### Problem to work on
The number needed is how many lines in these entries contain "value"; give it alone.

BEGIN Information provided

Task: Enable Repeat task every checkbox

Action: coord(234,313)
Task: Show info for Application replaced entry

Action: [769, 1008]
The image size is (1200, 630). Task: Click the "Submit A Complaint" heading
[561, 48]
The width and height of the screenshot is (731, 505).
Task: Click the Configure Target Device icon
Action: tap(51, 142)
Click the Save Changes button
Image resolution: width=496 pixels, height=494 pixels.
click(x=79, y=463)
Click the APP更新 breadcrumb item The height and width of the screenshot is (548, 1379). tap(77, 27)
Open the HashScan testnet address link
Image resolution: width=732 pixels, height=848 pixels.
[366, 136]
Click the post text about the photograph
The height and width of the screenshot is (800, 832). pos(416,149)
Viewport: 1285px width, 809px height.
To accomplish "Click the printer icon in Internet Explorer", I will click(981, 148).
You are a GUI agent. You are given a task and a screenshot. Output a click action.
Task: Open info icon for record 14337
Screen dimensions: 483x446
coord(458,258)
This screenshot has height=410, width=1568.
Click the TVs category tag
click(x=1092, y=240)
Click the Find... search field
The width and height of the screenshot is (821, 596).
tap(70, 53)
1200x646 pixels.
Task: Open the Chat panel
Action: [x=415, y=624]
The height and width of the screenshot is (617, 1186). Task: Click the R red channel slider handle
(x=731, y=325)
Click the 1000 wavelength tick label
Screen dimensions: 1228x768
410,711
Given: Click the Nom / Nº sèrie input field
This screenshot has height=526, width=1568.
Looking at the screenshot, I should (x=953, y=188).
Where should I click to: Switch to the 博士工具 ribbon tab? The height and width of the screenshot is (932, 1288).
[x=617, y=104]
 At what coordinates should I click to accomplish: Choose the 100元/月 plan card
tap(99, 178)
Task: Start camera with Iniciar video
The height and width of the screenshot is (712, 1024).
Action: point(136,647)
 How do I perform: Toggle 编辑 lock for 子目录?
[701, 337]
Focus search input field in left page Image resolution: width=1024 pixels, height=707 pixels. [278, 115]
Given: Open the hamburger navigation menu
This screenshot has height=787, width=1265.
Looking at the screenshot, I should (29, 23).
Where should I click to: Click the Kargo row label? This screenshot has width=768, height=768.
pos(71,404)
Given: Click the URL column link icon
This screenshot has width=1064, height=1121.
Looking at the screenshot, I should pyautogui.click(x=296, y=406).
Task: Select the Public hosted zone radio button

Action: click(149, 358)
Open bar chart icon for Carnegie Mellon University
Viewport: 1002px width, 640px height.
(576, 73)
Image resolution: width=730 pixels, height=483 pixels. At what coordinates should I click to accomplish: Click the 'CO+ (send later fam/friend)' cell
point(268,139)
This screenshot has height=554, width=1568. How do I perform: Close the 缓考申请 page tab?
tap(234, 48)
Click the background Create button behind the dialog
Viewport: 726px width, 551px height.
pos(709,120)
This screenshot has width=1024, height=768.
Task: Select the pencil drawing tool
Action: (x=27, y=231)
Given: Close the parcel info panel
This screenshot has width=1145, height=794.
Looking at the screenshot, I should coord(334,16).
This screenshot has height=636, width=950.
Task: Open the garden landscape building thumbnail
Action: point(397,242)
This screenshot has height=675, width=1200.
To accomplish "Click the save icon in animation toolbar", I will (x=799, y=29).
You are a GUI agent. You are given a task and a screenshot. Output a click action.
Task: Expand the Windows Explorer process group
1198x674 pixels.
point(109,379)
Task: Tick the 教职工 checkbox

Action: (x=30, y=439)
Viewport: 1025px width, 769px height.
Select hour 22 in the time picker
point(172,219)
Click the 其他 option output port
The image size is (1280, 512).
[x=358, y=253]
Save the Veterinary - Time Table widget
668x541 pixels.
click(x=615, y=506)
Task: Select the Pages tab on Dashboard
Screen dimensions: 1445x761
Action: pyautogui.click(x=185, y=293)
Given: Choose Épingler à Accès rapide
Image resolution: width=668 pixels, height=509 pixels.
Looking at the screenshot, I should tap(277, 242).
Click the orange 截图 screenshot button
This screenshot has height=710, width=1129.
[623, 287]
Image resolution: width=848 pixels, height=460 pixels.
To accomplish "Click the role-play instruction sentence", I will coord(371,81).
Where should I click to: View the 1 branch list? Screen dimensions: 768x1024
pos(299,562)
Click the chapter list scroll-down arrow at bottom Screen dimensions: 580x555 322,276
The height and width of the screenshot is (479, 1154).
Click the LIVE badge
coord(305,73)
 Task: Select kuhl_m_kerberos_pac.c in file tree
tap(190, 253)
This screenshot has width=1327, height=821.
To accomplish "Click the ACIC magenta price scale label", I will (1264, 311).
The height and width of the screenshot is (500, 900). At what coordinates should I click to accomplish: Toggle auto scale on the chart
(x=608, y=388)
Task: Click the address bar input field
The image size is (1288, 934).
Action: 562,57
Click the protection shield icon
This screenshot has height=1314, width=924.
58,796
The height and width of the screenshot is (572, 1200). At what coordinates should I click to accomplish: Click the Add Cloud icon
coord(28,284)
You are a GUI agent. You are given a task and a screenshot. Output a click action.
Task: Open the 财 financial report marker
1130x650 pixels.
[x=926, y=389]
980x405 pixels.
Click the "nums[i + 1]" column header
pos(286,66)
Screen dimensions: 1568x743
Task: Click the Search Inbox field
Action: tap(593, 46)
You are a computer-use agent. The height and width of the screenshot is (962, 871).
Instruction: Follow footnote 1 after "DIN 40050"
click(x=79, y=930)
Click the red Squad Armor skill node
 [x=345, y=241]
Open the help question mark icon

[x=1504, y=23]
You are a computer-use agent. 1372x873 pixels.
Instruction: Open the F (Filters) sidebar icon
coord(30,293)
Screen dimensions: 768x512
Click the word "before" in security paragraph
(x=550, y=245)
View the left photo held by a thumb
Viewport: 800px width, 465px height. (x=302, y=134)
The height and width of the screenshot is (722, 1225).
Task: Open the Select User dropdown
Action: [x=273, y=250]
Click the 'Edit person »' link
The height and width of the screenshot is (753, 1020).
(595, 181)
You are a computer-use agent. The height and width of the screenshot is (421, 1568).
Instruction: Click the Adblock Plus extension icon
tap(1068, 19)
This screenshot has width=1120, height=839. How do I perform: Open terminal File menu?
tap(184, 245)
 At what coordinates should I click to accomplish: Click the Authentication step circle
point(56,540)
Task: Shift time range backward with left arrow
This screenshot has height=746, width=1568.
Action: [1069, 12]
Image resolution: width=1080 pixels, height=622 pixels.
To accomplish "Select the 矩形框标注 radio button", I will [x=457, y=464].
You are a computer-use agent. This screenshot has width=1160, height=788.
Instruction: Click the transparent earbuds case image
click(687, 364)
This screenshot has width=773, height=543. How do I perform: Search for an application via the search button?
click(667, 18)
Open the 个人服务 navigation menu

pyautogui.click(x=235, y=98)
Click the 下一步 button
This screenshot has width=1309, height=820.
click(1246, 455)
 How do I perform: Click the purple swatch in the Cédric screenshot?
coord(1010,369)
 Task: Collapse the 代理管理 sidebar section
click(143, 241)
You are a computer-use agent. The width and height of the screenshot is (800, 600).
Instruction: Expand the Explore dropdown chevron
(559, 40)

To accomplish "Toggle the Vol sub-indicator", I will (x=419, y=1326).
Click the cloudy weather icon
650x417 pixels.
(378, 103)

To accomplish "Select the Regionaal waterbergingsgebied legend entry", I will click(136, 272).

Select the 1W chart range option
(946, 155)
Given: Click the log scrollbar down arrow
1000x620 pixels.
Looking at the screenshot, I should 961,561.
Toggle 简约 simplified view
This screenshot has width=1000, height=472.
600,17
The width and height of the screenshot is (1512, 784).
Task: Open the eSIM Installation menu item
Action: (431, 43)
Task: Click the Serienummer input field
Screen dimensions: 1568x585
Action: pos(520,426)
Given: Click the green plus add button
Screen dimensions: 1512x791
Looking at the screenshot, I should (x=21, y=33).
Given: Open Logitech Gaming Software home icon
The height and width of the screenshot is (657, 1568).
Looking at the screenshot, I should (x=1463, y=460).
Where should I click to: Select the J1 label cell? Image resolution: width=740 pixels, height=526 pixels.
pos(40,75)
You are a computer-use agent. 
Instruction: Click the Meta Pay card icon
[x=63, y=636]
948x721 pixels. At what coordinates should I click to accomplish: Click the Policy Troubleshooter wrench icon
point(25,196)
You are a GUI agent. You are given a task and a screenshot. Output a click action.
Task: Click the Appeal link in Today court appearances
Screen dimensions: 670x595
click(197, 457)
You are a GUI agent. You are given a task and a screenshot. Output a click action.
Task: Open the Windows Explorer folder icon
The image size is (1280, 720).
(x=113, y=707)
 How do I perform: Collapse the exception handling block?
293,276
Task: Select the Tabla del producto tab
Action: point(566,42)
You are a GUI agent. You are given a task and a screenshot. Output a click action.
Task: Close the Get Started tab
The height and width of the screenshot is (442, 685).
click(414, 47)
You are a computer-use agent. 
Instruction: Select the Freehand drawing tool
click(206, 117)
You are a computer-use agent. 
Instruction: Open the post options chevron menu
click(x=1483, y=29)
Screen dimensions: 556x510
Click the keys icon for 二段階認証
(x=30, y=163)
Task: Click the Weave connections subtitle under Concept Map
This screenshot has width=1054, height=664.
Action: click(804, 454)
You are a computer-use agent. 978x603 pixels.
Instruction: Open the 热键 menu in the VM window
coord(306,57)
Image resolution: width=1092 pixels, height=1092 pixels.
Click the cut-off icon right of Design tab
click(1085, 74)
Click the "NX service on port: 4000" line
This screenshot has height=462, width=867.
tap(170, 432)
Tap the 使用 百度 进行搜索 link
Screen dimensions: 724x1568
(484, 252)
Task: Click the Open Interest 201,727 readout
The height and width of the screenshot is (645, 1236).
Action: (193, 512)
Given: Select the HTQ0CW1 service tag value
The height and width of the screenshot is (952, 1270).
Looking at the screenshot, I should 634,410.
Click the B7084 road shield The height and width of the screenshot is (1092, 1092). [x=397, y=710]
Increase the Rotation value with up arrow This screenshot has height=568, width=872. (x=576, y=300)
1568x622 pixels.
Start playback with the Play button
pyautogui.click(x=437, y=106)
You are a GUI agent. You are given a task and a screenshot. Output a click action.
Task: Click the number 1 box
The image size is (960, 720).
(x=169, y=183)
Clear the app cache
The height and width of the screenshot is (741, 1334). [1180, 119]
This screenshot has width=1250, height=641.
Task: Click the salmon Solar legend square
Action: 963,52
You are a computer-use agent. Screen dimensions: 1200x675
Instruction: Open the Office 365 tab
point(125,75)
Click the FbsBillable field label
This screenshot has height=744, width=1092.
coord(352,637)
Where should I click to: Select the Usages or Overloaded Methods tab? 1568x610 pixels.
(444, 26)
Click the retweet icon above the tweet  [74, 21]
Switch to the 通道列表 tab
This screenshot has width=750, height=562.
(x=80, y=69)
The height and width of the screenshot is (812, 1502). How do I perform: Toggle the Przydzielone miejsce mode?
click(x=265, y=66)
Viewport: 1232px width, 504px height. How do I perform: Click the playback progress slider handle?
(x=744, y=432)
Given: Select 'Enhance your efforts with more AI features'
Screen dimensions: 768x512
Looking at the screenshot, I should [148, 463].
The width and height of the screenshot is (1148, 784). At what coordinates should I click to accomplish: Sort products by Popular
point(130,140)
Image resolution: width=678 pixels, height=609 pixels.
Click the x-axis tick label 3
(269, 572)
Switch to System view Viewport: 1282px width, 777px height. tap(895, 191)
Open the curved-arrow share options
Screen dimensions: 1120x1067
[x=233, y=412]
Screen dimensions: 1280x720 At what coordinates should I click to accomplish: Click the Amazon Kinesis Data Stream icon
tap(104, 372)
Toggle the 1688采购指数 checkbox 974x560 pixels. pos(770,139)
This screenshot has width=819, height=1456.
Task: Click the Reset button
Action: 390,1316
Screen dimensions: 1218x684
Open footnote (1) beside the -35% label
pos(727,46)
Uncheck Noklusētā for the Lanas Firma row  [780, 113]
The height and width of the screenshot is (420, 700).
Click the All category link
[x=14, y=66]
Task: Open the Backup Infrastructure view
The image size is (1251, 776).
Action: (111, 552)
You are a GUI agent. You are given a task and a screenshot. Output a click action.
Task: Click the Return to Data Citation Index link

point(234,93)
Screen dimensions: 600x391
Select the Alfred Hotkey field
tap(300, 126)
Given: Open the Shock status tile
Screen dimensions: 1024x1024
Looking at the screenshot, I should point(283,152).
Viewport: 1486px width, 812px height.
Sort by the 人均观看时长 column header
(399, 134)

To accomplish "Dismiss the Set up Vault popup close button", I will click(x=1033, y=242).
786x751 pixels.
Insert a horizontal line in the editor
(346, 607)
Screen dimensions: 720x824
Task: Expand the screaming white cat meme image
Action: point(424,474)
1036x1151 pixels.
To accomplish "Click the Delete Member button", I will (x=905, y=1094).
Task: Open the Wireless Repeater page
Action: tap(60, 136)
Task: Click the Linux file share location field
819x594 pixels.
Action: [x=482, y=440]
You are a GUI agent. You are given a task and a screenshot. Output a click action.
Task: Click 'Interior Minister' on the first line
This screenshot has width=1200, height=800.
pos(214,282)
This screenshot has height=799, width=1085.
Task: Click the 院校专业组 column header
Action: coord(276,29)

END Information provided

### Your solution
2